Aldo Arantes falou ao Clube dos Repórteres sobre os 50 anos do Golpe Militar
O ex-deputado Aldo Arantes (PCdoB) foi entrevistado pelo Clube dos Repórteres Políticos de Goiás nesta terça-feira, 1º de abril, no Auditório Costa Lima da Assembleia Legislativa. Ele é secretário da Comissão Especial da Ordem dos Advogados do Brasil (OAB-GO), criada para estimular o debate sobre a reforma política no Brasil.
Aldo Arantes falou sobre a ditadura civil-militar, que completou, ontem, 50 anos. Em 1964, ele era presidente da União Nacional dos Estudantes (UNE) e também militava na chamada Ação Popular (AP).
O golpe militar de 31 de março de 1964 é um acontecimento latente na memória do País como um período de violações da liberdade e dos direitos humanos que deixou milhares de mortos, desaparecidos e torturados. A conjuntura se prolongou por 21 anos, até 15 de março de 1985 com a posse do civil José Sarney e a instauração da Nova República.
Aldo Arantes diz que, esta data que marca um período memorável para a história do país, traz uma reflexão sobre os prejuízos que o golpe causou ao povo brasileiro.

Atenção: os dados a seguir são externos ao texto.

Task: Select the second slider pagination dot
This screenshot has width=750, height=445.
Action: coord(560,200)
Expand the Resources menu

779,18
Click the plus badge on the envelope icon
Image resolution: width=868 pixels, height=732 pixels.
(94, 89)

Segundo ele, as práticas de repressão e de violência de Estado que marcaram o período autoritário culminaram em um atraso significativo do progresso da sociedade brasileira.
O ex-parlamentar disse que, no período em que golpe aconteceu, os brasileiros estavam muito entusiasmados com a ascensão da economia e da cultura do País e que a população tinha uma forte vontade de participar das suas questões. “Os trabalhadores urbanos, os trabalhadores rurais, a juventude, os estudantes universitários, os camponeses, os intelectuais... Todos estavam muito motivados com o Brasil”, destacou.
Aldo enfatiza que os problemas vieram para romper com o entusiasmo da sociedade, como a submissão da economia brasileira aos interesses dos Estados Unidos, medidas adotadas contra os trabalhadores urbanos, a contenção do processo de reforma agrária, a repressão da luta dos estudantes e a corrupção.
Atualmente, no cargo de Secretário da Comissão Especial da Ordem dos Advogados do Brasil, Aldo Arantes diz que o Brasil precisa urgentemente de reformas estruturais. Ele lembra que o ex-presidente, João Goulart (24° presidente do país, de 1961 a 1964), já levantava os problemas estruturais brasileiros e a necessidade das reformas de base.